■ Entries supplied ■

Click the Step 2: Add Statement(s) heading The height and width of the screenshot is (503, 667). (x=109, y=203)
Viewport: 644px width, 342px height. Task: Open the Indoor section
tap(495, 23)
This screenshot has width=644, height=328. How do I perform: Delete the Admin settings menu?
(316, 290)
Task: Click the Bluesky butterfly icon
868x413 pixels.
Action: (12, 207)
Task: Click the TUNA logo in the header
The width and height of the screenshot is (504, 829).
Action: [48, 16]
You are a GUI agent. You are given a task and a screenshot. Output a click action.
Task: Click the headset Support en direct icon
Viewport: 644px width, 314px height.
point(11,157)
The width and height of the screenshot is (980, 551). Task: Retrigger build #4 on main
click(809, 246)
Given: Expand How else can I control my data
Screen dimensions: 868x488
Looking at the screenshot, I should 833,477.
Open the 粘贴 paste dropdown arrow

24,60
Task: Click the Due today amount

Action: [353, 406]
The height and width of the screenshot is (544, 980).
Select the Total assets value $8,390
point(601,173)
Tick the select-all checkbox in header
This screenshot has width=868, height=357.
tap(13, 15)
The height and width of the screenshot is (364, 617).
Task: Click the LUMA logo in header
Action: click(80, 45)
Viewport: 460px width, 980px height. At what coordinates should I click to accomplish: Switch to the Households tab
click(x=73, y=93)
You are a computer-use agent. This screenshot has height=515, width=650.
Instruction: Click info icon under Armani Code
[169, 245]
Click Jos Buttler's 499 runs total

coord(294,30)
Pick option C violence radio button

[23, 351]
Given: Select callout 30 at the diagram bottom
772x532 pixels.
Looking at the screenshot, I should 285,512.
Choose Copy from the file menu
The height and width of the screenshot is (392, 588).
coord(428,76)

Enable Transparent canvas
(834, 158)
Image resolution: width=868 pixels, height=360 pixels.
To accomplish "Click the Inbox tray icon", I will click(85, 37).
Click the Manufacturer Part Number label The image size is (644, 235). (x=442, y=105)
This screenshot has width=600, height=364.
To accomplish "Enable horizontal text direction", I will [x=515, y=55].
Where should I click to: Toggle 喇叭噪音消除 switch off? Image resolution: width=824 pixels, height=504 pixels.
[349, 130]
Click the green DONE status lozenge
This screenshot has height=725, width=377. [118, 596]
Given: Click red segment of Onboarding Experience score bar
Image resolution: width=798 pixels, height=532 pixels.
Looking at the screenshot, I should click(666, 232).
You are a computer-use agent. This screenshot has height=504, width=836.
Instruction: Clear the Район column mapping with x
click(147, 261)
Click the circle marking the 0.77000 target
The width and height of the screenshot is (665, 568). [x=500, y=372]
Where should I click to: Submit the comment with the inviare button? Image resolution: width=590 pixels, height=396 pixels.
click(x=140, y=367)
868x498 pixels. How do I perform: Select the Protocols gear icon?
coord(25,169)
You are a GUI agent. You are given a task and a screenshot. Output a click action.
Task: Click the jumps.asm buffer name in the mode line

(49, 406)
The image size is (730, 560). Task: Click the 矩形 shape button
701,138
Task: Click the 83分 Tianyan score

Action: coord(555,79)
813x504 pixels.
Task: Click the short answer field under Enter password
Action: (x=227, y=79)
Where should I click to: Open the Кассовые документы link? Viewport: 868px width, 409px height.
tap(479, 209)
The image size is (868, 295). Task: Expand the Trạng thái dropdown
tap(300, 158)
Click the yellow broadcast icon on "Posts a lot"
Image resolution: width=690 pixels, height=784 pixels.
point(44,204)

■ Problem description ■
Provide an exact reproduction of all the entries shown above.

■ Written solution ■
Click the Step 2: Add Statement(s) heading The height and width of the screenshot is (503, 667). (x=109, y=203)
Viewport: 644px width, 342px height. Task: Open the Indoor section
tap(495, 23)
This screenshot has width=644, height=328. How do I perform: Delete the Admin settings menu?
(316, 290)
Task: Click the Bluesky butterfly icon
868x413 pixels.
Action: (12, 207)
Task: Click the TUNA logo in the header
The width and height of the screenshot is (504, 829).
Action: [48, 16]
You are a GUI agent. You are given a task and a screenshot. Output a click action.
Task: Click the headset Support en direct icon
Viewport: 644px width, 314px height.
point(11,157)
The width and height of the screenshot is (980, 551). Task: Retrigger build #4 on main
click(809, 246)
Given: Expand How else can I control my data
Screen dimensions: 868x488
Looking at the screenshot, I should 833,477.
Open the 粘贴 paste dropdown arrow

24,60
Task: Click the Due today amount

Action: [353, 406]
The height and width of the screenshot is (544, 980).
Select the Total assets value $8,390
point(601,173)
Tick the select-all checkbox in header
This screenshot has width=868, height=357.
tap(13, 15)
The height and width of the screenshot is (364, 617).
Task: Click the LUMA logo in header
Action: click(80, 45)
Viewport: 460px width, 980px height. At what coordinates should I click to accomplish: Switch to the Households tab
click(x=73, y=93)
You are a computer-use agent. This screenshot has height=515, width=650.
Instruction: Click info icon under Armani Code
[169, 245]
Click Jos Buttler's 499 runs total

coord(294,30)
Pick option C violence radio button

[23, 351]
Given: Select callout 30 at the diagram bottom
772x532 pixels.
Looking at the screenshot, I should 285,512.
Choose Copy from the file menu
The height and width of the screenshot is (392, 588).
coord(428,76)

Enable Transparent canvas
(834, 158)
Image resolution: width=868 pixels, height=360 pixels.
To accomplish "Click the Inbox tray icon", I will click(85, 37).
Click the Manufacturer Part Number label The image size is (644, 235). (x=442, y=105)
This screenshot has width=600, height=364.
To accomplish "Enable horizontal text direction", I will [x=515, y=55].
Where should I click to: Toggle 喇叭噪音消除 switch off? Image resolution: width=824 pixels, height=504 pixels.
[349, 130]
Click the green DONE status lozenge
This screenshot has height=725, width=377. [118, 596]
Given: Click red segment of Onboarding Experience score bar
Image resolution: width=798 pixels, height=532 pixels.
Looking at the screenshot, I should click(666, 232).
You are a computer-use agent. This screenshot has height=504, width=836.
Instruction: Clear the Район column mapping with x
click(147, 261)
Click the circle marking the 0.77000 target
The width and height of the screenshot is (665, 568). [x=500, y=372]
Where should I click to: Submit the comment with the inviare button? Image resolution: width=590 pixels, height=396 pixels.
click(x=140, y=367)
868x498 pixels. How do I perform: Select the Protocols gear icon?
coord(25,169)
You are a GUI agent. You are given a task and a screenshot. Output a click action.
Task: Click the jumps.asm buffer name in the mode line

(49, 406)
The image size is (730, 560). Task: Click the 矩形 shape button
701,138
Task: Click the 83分 Tianyan score

Action: coord(555,79)
813x504 pixels.
Task: Click the short answer field under Enter password
Action: (x=227, y=79)
Where should I click to: Open the Кассовые документы link? Viewport: 868px width, 409px height.
tap(479, 209)
The image size is (868, 295). Task: Expand the Trạng thái dropdown
tap(300, 158)
Click the yellow broadcast icon on "Posts a lot"
Image resolution: width=690 pixels, height=784 pixels.
point(44,204)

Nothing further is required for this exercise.